Cannot really figure out why I got NullPointerException in the driver thread.
I got this weird job failing with this error:
18/03/29 20:07:52 INFO ApplicationMaster: Starting the user application in a separate Thread
18/03/29 20:07:52 INFO ApplicationMaster: Waiting for spark context initialization...
Exception in thread "Driver" java.lang.NullPointerException
at sun.reflect.NativeMethodAccessorImpl.invoke0(Native Method)
at sun.reflect.NativeMethodAccessorImpl.invoke(NativeMethodAccessorImpl.java:62)
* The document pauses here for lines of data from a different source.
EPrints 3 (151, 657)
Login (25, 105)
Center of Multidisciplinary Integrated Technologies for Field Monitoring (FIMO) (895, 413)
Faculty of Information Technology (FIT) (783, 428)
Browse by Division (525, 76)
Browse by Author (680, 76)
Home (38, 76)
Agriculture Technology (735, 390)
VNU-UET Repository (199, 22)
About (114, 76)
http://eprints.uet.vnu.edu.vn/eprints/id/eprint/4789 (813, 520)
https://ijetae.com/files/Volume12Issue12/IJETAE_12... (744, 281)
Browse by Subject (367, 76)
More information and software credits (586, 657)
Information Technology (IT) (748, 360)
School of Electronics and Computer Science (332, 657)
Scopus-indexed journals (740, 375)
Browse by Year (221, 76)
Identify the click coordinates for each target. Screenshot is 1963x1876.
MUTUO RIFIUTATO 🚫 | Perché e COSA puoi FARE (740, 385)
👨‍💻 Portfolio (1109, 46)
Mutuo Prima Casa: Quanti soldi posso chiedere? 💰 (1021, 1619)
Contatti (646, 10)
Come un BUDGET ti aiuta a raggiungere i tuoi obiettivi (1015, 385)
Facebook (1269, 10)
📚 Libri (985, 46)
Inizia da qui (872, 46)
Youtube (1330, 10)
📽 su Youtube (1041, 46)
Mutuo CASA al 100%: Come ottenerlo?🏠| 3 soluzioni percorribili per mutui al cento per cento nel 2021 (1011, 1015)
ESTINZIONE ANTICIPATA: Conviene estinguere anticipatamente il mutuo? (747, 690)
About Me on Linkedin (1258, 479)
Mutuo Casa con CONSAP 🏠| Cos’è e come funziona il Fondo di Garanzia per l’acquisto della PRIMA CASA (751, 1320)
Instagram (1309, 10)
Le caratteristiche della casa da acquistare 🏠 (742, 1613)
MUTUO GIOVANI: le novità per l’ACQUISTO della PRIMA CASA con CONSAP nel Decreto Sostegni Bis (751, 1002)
at sun.reflect.DelegatingMethodAccessorImpl.invoke(DelegatingMethodAccessorImpl.java:43)
at java.lang.reflect.Method.invoke(Method.java:498)
at org.apache.spark.deploy.yarn.ApplicationMaster$$anon$2.run(ApplicationMaster.scala:637)
18/03/29 20:07:52 ERROR ApplicationMaster: Uncaught exception:
java.lang.IllegalStateException: SparkContext is null but app is still running!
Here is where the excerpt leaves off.